== DIRECTIVE ==
Copy out each of the following lines word for word, keeping them in their original order.
(Beginning of INFORMATION GIVEN)
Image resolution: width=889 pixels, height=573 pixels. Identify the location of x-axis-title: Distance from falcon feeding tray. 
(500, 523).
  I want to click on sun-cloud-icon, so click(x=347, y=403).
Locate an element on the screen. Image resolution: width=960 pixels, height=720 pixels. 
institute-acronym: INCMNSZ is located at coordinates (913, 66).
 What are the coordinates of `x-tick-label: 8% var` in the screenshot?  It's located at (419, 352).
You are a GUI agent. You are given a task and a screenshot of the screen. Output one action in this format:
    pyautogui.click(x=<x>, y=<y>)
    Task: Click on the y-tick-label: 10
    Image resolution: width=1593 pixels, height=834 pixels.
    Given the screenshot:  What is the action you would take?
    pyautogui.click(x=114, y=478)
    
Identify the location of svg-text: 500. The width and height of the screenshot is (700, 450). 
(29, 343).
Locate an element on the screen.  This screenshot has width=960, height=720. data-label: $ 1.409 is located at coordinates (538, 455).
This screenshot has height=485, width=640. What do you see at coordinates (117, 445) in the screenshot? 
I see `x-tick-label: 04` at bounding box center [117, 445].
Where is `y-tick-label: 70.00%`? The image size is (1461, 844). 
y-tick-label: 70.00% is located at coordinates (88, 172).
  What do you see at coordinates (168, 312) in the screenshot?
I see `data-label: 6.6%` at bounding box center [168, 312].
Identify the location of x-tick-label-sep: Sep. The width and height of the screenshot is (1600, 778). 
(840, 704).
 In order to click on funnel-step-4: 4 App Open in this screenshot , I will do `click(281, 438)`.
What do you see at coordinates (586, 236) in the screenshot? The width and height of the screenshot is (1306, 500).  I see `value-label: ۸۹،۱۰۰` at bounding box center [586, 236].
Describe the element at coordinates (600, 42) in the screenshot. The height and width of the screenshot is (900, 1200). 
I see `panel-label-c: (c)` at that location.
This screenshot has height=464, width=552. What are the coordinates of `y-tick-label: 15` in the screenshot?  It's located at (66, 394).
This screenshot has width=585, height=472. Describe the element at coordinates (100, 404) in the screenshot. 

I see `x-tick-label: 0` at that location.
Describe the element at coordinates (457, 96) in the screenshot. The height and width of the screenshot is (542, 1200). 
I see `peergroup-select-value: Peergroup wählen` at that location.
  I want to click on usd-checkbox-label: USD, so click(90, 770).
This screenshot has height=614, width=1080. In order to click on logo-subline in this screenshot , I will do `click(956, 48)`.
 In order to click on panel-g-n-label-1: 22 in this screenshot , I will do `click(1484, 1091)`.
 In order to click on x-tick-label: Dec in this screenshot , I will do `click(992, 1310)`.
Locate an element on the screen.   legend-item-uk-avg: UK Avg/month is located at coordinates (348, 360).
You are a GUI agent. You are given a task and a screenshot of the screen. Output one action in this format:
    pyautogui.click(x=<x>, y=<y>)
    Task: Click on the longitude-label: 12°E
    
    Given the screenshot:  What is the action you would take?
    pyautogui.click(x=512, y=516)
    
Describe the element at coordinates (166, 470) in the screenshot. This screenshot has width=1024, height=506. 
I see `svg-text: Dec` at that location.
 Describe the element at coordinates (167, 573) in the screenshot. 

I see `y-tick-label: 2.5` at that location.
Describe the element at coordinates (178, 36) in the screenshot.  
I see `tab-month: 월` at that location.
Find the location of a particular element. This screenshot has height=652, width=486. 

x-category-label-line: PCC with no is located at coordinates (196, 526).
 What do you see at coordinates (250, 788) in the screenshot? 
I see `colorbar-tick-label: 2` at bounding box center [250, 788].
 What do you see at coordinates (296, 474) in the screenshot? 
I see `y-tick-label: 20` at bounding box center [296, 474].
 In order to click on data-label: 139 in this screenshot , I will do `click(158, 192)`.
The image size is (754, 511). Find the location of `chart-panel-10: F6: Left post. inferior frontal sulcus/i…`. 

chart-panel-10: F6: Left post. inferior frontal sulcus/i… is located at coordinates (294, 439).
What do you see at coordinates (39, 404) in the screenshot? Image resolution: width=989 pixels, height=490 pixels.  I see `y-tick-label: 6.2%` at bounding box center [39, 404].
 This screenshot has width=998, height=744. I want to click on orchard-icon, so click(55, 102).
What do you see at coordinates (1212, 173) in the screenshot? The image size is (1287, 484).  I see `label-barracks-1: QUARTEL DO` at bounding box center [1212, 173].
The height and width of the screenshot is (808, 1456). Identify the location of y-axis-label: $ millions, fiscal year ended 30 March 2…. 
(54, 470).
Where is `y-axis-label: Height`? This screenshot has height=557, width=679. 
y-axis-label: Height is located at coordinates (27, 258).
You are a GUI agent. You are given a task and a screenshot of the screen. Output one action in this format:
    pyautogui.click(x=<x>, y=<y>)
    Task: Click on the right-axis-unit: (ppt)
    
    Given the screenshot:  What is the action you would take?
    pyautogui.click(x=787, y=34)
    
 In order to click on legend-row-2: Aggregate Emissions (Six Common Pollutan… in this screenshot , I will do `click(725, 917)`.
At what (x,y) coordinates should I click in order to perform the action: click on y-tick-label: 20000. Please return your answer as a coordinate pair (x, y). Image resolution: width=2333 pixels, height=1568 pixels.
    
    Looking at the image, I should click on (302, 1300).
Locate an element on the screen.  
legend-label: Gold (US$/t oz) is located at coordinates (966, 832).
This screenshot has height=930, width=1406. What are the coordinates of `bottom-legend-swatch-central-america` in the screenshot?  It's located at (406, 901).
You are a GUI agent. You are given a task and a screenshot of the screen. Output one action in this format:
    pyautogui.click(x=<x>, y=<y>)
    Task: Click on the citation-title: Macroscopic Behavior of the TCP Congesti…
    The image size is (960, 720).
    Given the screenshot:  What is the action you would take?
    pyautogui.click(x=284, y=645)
(End of INFORMATION GIVEN)
== ANSWER AREA ==
Image resolution: width=889 pixels, height=573 pixels. Identify the location of x-axis-title: Distance from falcon feeding tray. 
(500, 523).
  I want to click on sun-cloud-icon, so click(x=347, y=403).
Locate an element on the screen. Image resolution: width=960 pixels, height=720 pixels. 
institute-acronym: INCMNSZ is located at coordinates (913, 66).
 What are the coordinates of `x-tick-label: 8% var` in the screenshot?  It's located at (419, 352).
You are a GUI agent. You are given a task and a screenshot of the screen. Output one action in this format:
    pyautogui.click(x=<x>, y=<y>)
    Task: Click on the y-tick-label: 10
    Image resolution: width=1593 pixels, height=834 pixels.
    Given the screenshot:  What is the action you would take?
    pyautogui.click(x=114, y=478)
    
Identify the location of svg-text: 500. The width and height of the screenshot is (700, 450). 
(29, 343).
Locate an element on the screen.  This screenshot has width=960, height=720. data-label: $ 1.409 is located at coordinates (538, 455).
This screenshot has height=485, width=640. What do you see at coordinates (117, 445) in the screenshot? 
I see `x-tick-label: 04` at bounding box center [117, 445].
Where is `y-tick-label: 70.00%`? The image size is (1461, 844). 
y-tick-label: 70.00% is located at coordinates (88, 172).
  What do you see at coordinates (168, 312) in the screenshot?
I see `data-label: 6.6%` at bounding box center [168, 312].
Identify the location of x-tick-label-sep: Sep. The width and height of the screenshot is (1600, 778). 
(840, 704).
 In order to click on funnel-step-4: 4 App Open in this screenshot , I will do `click(281, 438)`.
What do you see at coordinates (586, 236) in the screenshot? The width and height of the screenshot is (1306, 500).  I see `value-label: ۸۹،۱۰۰` at bounding box center [586, 236].
Describe the element at coordinates (600, 42) in the screenshot. The height and width of the screenshot is (900, 1200). 
I see `panel-label-c: (c)` at that location.
This screenshot has height=464, width=552. What are the coordinates of `y-tick-label: 15` in the screenshot?  It's located at (66, 394).
This screenshot has width=585, height=472. Describe the element at coordinates (100, 404) in the screenshot. 

I see `x-tick-label: 0` at that location.
Describe the element at coordinates (457, 96) in the screenshot. The height and width of the screenshot is (542, 1200). 
I see `peergroup-select-value: Peergroup wählen` at that location.
  I want to click on usd-checkbox-label: USD, so click(90, 770).
This screenshot has height=614, width=1080. In order to click on logo-subline in this screenshot , I will do `click(956, 48)`.
 In order to click on panel-g-n-label-1: 22 in this screenshot , I will do `click(1484, 1091)`.
 In order to click on x-tick-label: Dec in this screenshot , I will do `click(992, 1310)`.
Locate an element on the screen.   legend-item-uk-avg: UK Avg/month is located at coordinates (348, 360).
You are a GUI agent. You are given a task and a screenshot of the screen. Output one action in this format:
    pyautogui.click(x=<x>, y=<y>)
    Task: Click on the longitude-label: 12°E
    
    Given the screenshot:  What is the action you would take?
    pyautogui.click(x=512, y=516)
    
Describe the element at coordinates (166, 470) in the screenshot. This screenshot has width=1024, height=506. 
I see `svg-text: Dec` at that location.
 Describe the element at coordinates (167, 573) in the screenshot. 

I see `y-tick-label: 2.5` at that location.
Describe the element at coordinates (178, 36) in the screenshot.  
I see `tab-month: 월` at that location.
Find the location of a particular element. This screenshot has height=652, width=486. 

x-category-label-line: PCC with no is located at coordinates (196, 526).
 What do you see at coordinates (250, 788) in the screenshot? 
I see `colorbar-tick-label: 2` at bounding box center [250, 788].
 What do you see at coordinates (296, 474) in the screenshot? 
I see `y-tick-label: 20` at bounding box center [296, 474].
 In order to click on data-label: 139 in this screenshot , I will do `click(158, 192)`.
The image size is (754, 511). Find the location of `chart-panel-10: F6: Left post. inferior frontal sulcus/i…`. 

chart-panel-10: F6: Left post. inferior frontal sulcus/i… is located at coordinates (294, 439).
What do you see at coordinates (39, 404) in the screenshot? Image resolution: width=989 pixels, height=490 pixels.  I see `y-tick-label: 6.2%` at bounding box center [39, 404].
 This screenshot has width=998, height=744. I want to click on orchard-icon, so click(55, 102).
What do you see at coordinates (1212, 173) in the screenshot? The image size is (1287, 484).  I see `label-barracks-1: QUARTEL DO` at bounding box center [1212, 173].
The height and width of the screenshot is (808, 1456). Identify the location of y-axis-label: $ millions, fiscal year ended 30 March 2…. 
(54, 470).
Where is `y-axis-label: Height`? This screenshot has height=557, width=679. 
y-axis-label: Height is located at coordinates (27, 258).
You are a GUI agent. You are given a task and a screenshot of the screen. Output one action in this format:
    pyautogui.click(x=<x>, y=<y>)
    Task: Click on the right-axis-unit: (ppt)
    
    Given the screenshot:  What is the action you would take?
    pyautogui.click(x=787, y=34)
    
 In order to click on legend-row-2: Aggregate Emissions (Six Common Pollutan… in this screenshot , I will do `click(725, 917)`.
At what (x,y) coordinates should I click in order to perform the action: click on y-tick-label: 20000. Please return your answer as a coordinate pair (x, y). Image resolution: width=2333 pixels, height=1568 pixels.
    
    Looking at the image, I should click on (302, 1300).
Locate an element on the screen.  
legend-label: Gold (US$/t oz) is located at coordinates (966, 832).
This screenshot has height=930, width=1406. What are the coordinates of `bottom-legend-swatch-central-america` in the screenshot?  It's located at (406, 901).
You are a GUI agent. You are given a task and a screenshot of the screen. Output one action in this format:
    pyautogui.click(x=<x>, y=<y>)
    Task: Click on the citation-title: Macroscopic Behavior of the TCP Congesti…
    The image size is (960, 720).
    Given the screenshot:  What is the action you would take?
    pyautogui.click(x=284, y=645)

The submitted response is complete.